Hanoi Jane turns 70...still sucks.

this past week saw Atlanta roll out the red carpet for a huge 70th birthday gala for Jane Fonda. in attendence were lovely people like Ted Turner, Eve Ensler, and Rosie O'Donnell (who dragged along that poor woman she's partnered up with...shudder...

among the adoring remarks made on Fonda's behalf were these by a drunk (as usual) Turner:
"One of the things that attracted Jane to me...[audience laughter]...Sorry, i didn't write anything down...I've had a glass of wine. What I meant was, what attracted me to her is her incredible courage. Jane has more courage than just about anybody i've ever met. During the Vietnam War, i kept my mouth shut. I learned early on that you don't get in trouble if you keep your mouth shut. Jane never learned that."
i'm sorry...but wasn't Turner formerly known as "THE MOUTH OF THE SOUTH"??

not everyone, of course, considered her actions during the Vietnam war "courageous". one vet took issue in a guest column for the Atlanta Journal-Constitution: "Media glow on Fonda ignores her treason"...

i like his take...he's more pissed at the media for fawning over Fonda all of these year than he his at Fonda herself. but, since he accuses the media of "looking the other way", he reminds the people of Fonda's stated embracing of the enemy through her speeches (she wasn't just an "anti-war" activist...she literally was pulling for the other side!) and the historical facts of her trip to Vietnam:
What she actually did matters far more, of course, than what she thought or said as a young woman long ago. When Fonda took a camera crew to North Vietnam late in the war, her actions easily crossed the line of "aid and comfort to the enemy."
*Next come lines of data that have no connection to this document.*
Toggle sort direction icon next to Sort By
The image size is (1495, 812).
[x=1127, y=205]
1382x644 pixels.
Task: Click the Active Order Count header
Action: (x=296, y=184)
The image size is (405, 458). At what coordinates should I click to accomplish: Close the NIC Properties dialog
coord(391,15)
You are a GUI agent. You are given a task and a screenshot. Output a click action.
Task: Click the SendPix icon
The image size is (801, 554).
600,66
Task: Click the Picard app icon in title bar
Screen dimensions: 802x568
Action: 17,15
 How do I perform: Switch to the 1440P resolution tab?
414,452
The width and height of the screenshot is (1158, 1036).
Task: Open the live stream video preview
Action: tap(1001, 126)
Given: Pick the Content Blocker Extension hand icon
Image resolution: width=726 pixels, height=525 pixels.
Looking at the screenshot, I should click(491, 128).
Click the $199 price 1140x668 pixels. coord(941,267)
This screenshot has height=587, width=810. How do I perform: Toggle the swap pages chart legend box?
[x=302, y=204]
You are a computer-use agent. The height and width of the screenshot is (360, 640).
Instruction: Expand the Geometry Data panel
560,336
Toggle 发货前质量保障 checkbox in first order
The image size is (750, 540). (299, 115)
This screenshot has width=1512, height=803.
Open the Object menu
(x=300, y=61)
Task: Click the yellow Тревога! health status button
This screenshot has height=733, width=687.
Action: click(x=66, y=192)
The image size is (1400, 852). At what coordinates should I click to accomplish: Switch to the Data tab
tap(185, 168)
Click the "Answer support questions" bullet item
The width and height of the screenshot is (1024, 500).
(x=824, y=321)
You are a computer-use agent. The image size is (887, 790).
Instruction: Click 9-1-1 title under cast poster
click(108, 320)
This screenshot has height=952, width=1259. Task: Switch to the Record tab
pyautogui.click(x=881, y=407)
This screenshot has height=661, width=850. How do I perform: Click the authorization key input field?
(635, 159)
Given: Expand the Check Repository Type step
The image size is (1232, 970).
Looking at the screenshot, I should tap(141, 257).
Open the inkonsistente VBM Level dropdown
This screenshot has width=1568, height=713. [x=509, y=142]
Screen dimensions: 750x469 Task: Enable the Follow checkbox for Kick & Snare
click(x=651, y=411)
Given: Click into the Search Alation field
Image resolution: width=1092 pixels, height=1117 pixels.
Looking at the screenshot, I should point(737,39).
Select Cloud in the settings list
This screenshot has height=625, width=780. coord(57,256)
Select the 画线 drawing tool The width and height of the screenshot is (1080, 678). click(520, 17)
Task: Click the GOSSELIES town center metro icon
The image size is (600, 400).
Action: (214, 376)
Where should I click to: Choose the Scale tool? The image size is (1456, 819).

While in Hanoi, Fonda delighted our enemy by cavorting for cameras on an anti-aircraft gun, pretending to shoot at U.S. aircraft. Under pressure in recent years, Fonda said that was bad judgment, but her other actions were far worse.

She made speeches and recorded propaganda radio broadcasts in Hanoi expressing solidarity against " . . . our common enemy - U.S. imperialism." She called our troops, our POWs and our president war criminals and begged U.S. troops to disobey orders from their officers.

Fonda returned to the U.S. and reported our POWs were well treated. When the POWs later came home to tell stories of their sustained starvation diet, maltreatment and torture - real torture, not the kindergarten variety we now debate - she called them liars.
this story would make one helluva movie.